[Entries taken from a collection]
########

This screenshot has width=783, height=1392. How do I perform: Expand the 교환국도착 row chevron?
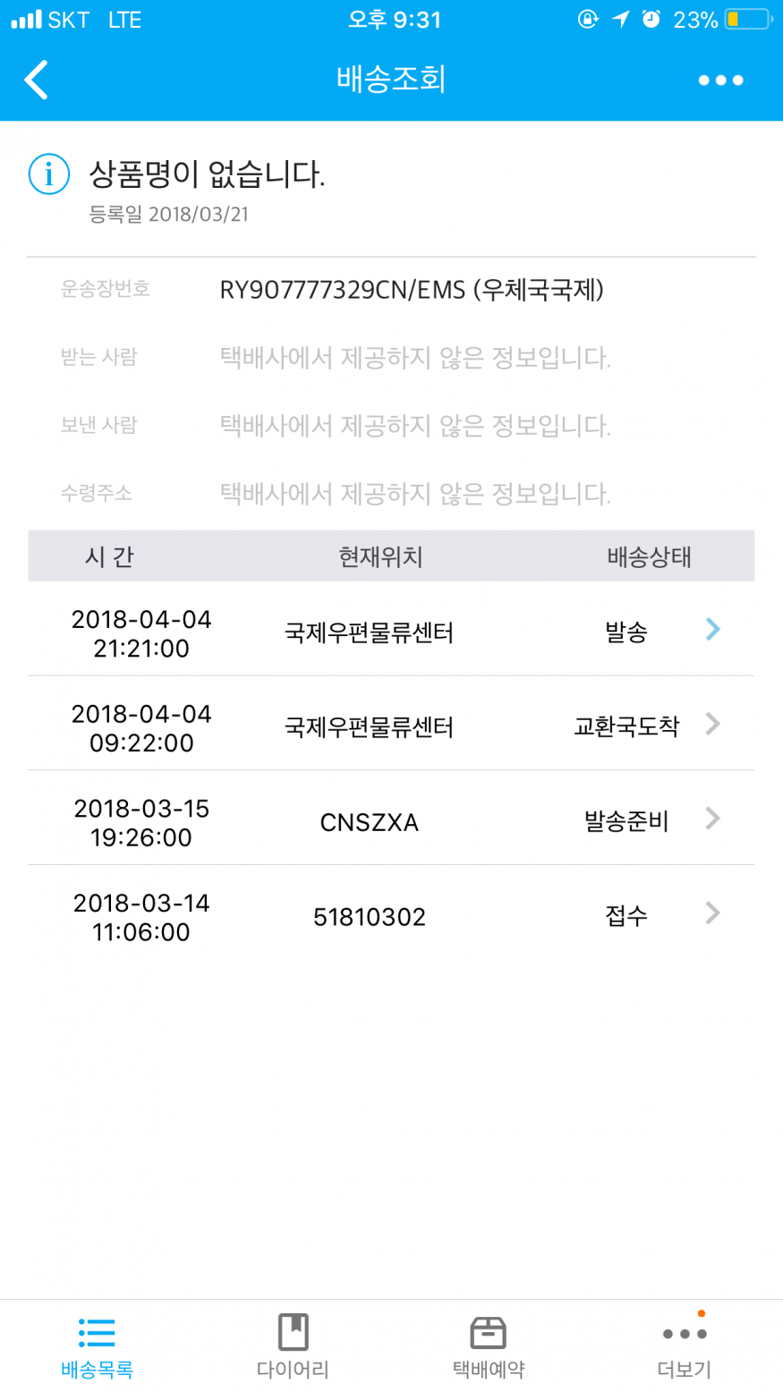point(712,724)
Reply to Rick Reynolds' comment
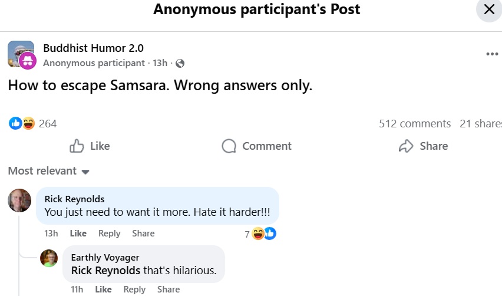 pyautogui.click(x=109, y=233)
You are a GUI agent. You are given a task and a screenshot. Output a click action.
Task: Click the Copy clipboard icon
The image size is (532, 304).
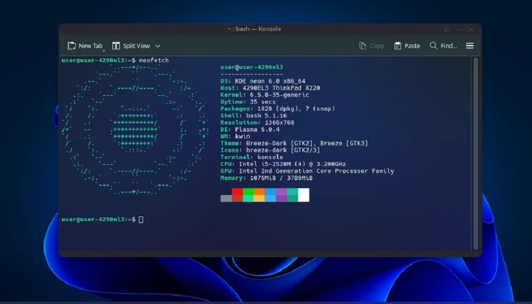pyautogui.click(x=363, y=46)
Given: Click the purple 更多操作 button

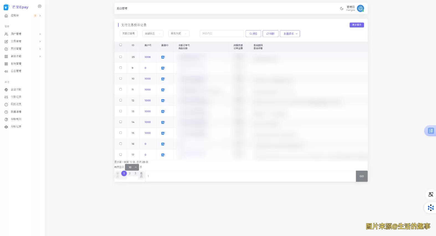Looking at the screenshot, I should 357,25.
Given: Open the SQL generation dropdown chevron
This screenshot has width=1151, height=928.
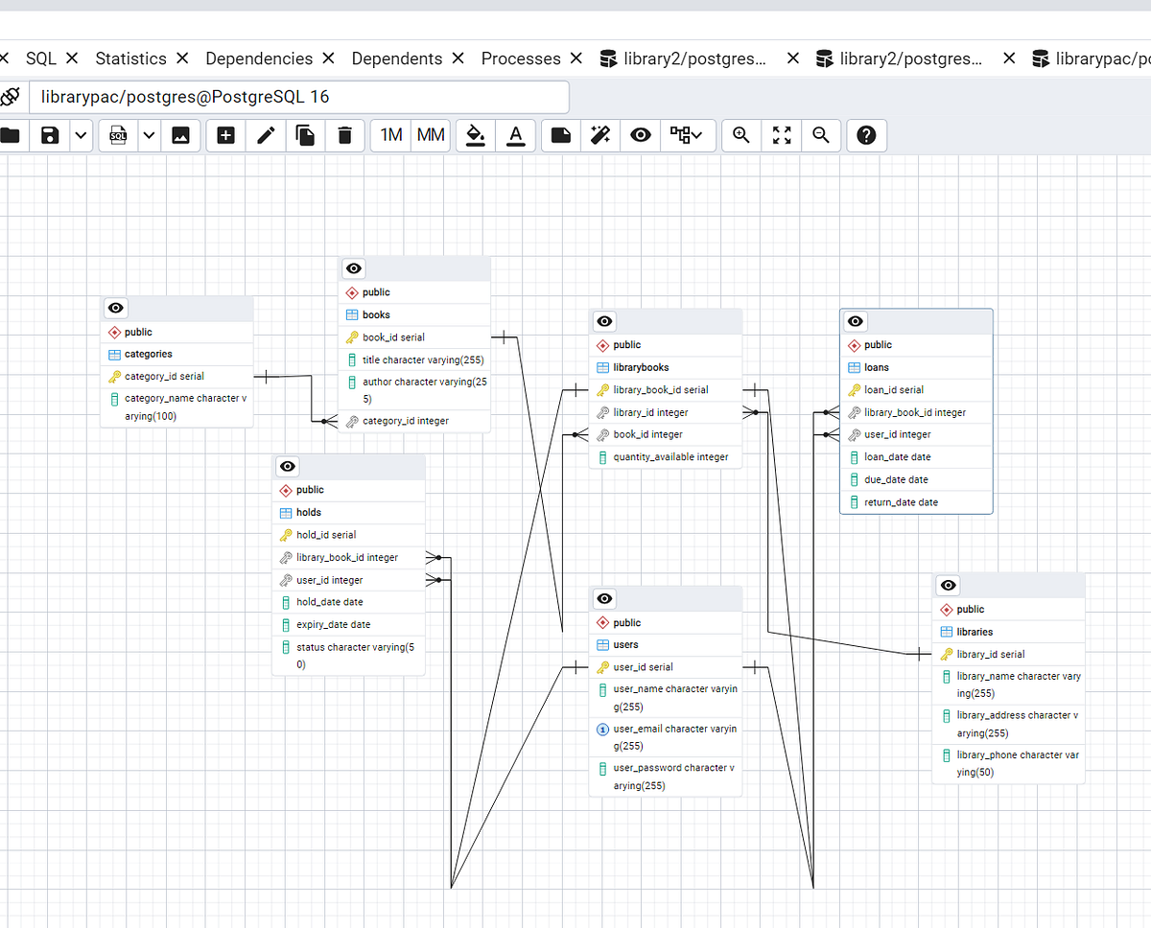Looking at the screenshot, I should click(149, 135).
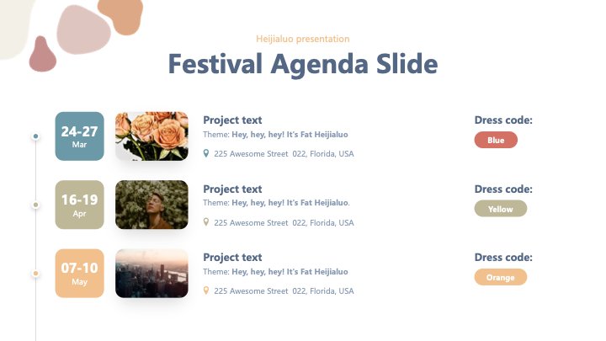This screenshot has height=341, width=606.
Task: Select the orange timeline dot for May
Action: [x=35, y=274]
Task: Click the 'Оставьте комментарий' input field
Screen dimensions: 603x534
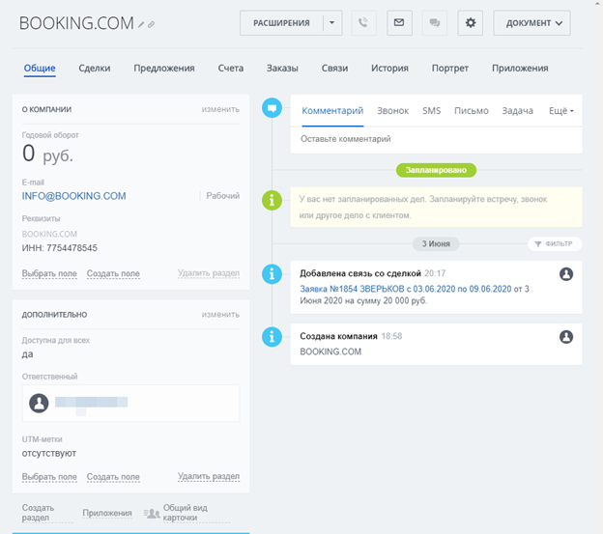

########

* _Task to complete_:
Reproduce exactly, with every picture left out, the lines from the one that contains "Task: Click the Copy clipboard icon" to the final line of the records above.

* _Response_:
Task: Click the Copy clipboard icon
The image size is (532, 304).
pyautogui.click(x=363, y=46)
Given: Click the purple 更多操作 button

Looking at the screenshot, I should 357,25.
Given: Open the SQL generation dropdown chevron
This screenshot has width=1151, height=928.
Looking at the screenshot, I should click(149, 135).
This screenshot has height=341, width=606.
Task: Select the orange timeline dot for May
Action: [x=35, y=274]
Task: Click the 'Оставьте комментарий' input field
Screen dimensions: 603x534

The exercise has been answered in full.